Place marking as I tried a thread about this too.

Mine are religious planning of taking drink bottles out with us. We have had the longest use out of sistema. I've just packed up loads of Tupperware I already had to take to the caravan as we got into an awful habit of using sandwich bags.

We bought metal reusable drinking straws they look lovely and the kids use them every day.

We make fruit smoothies every day in a blender and I take mine to work in the bottle thing you get with the blender.

I have stopped bagging loose produce in the supermarket - don't know why I ever did!!

I got this idea from another family but the dds are having plastic free birthday parties this year as in no single use plastic. I think it's easy but I will get the invitations out a bit earlier - so make a card - make a gift or just give money or nothing - I will do paper food boxes like always but no ore packages food and I will make cookies etc I will hire a hall and a bouncy castle. I need to have a think about pass the parcel but I'll get there. The kids are very on board with this.

My student at work showed us how to fold a plastic bag into a tiny triangle so you can keep one in your handbag all the time. That was a game changer for some of my colleagues!

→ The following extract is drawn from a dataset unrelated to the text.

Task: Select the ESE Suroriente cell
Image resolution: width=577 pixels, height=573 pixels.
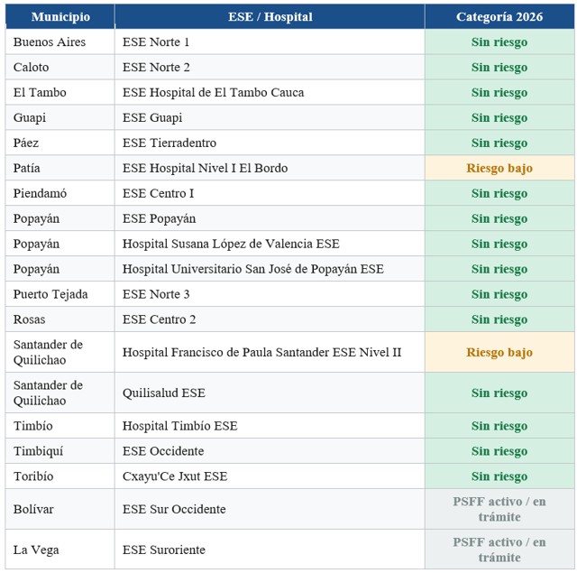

Try and do second hand as much as you can. Work out who in your social circle has slightly older kids than yours of the same sex and remind them they can pass on or sell clothes to you. I'm about to collect a lovely bundle of Boden summer clothes for dd1. Dd2 clothes go to another family we know with a younger girl.

Get into the habit of low impact hobbies. We had pebble painting to infinity they never tire if that. Next we are trying geocaching.

Lastly teach the kids as much as you can. Mine spent hours collecting nurdles off the beach and the exclaim in horror about bonfires left burning on the beach and tell people off!

Poolbank Tue 07-May-19 19:09:04

I think all the awareness messages about climate change are great but there is a gap. There are very few ideas about what we as individuals can do. WELL DONE mums nets for trying to fill the gap. I think we also need to write to our MPs and tell them that the climate needs their help too. If they can’t help their constituents by helping to minimise climate change what do they think they are there for? it is easy search on the internet find their details and can tell them we need them to act and then to tell us what they have done for us. Go to it gals!!!

SlimGin Tue 07-May-19 19:39:33

Glad to stumble upon this thread. I haven't RTFT but will do and looking forward to getting some inspiration.

As most people are starting to do I've made the easy changes (shampoo bar, cloths instead of kitchen roll, recycle, reuse, make things myself, mend things, second hand/charity shops, cut down on buying things in plastic packaging, stopped buying meat). I've still got a long way to go and also need to convince DP to make these changes also.

The hardest things I'm finding are: not driving as much, cutting down on cleaning products that are harmful for environment and not in plastic bottles, finding a good conditioner bar, and make up products that aren't in plastic but aren't expensive. If anyone has any tips that would be great!

I've just bought some reusable nappies second hand so hopefully they turn out ok as I feel so guilty using disposable.

Alienspaceship Tue 07-May-19 19:49:13

I’m focusing on what I can control - I’m in compete control of what I eat, so meat is now minimal. Also, I’m in control of what I buy, plastic packing is now minimal. I can’t cut down on car use. Genuinely can’t face a moon cup. I’m changing to washable alternative to cotton wool pads and washable food wraps. Small, sustainable steps.